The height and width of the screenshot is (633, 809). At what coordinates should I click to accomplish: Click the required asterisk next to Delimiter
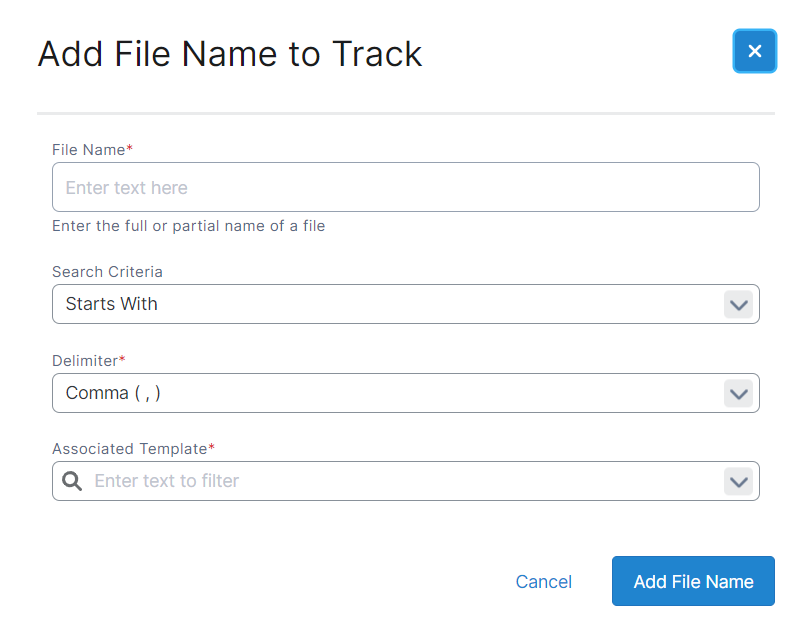click(x=123, y=359)
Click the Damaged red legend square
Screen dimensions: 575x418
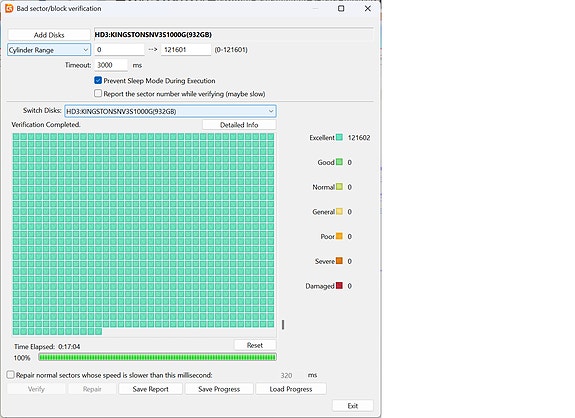(339, 286)
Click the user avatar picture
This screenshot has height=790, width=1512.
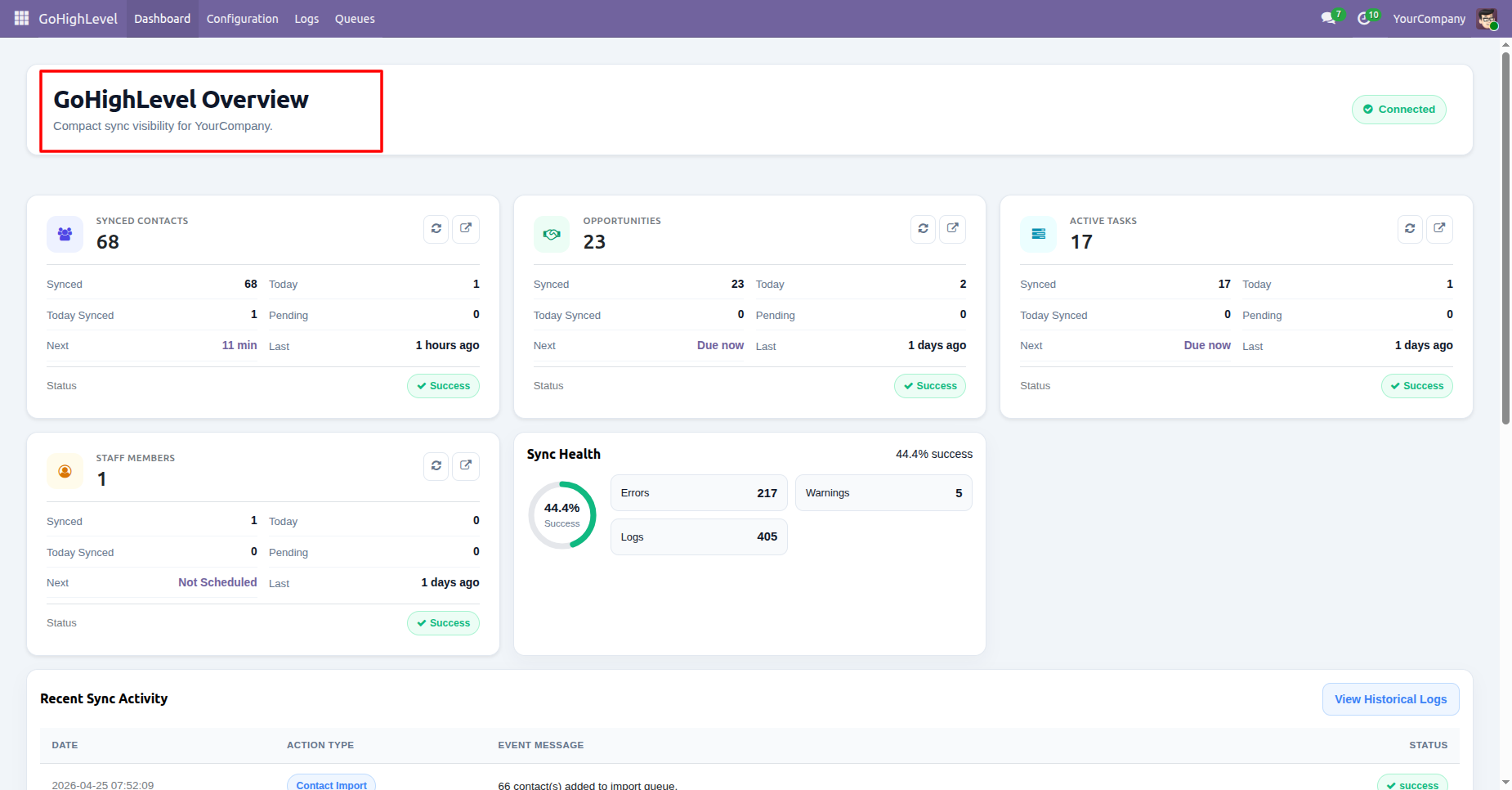(1487, 19)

# # # # #

**Task details:** Set down the material exactly, every line of it, except for the pictures.

**Expected answer:**
The height and width of the screenshot is (633, 809). At what coordinates should I click to accomplish: Click the required asterisk next to Delimiter
click(x=123, y=359)
Click the Damaged red legend square
Screen dimensions: 575x418
(339, 286)
Click the user avatar picture
This screenshot has height=790, width=1512.
(1487, 19)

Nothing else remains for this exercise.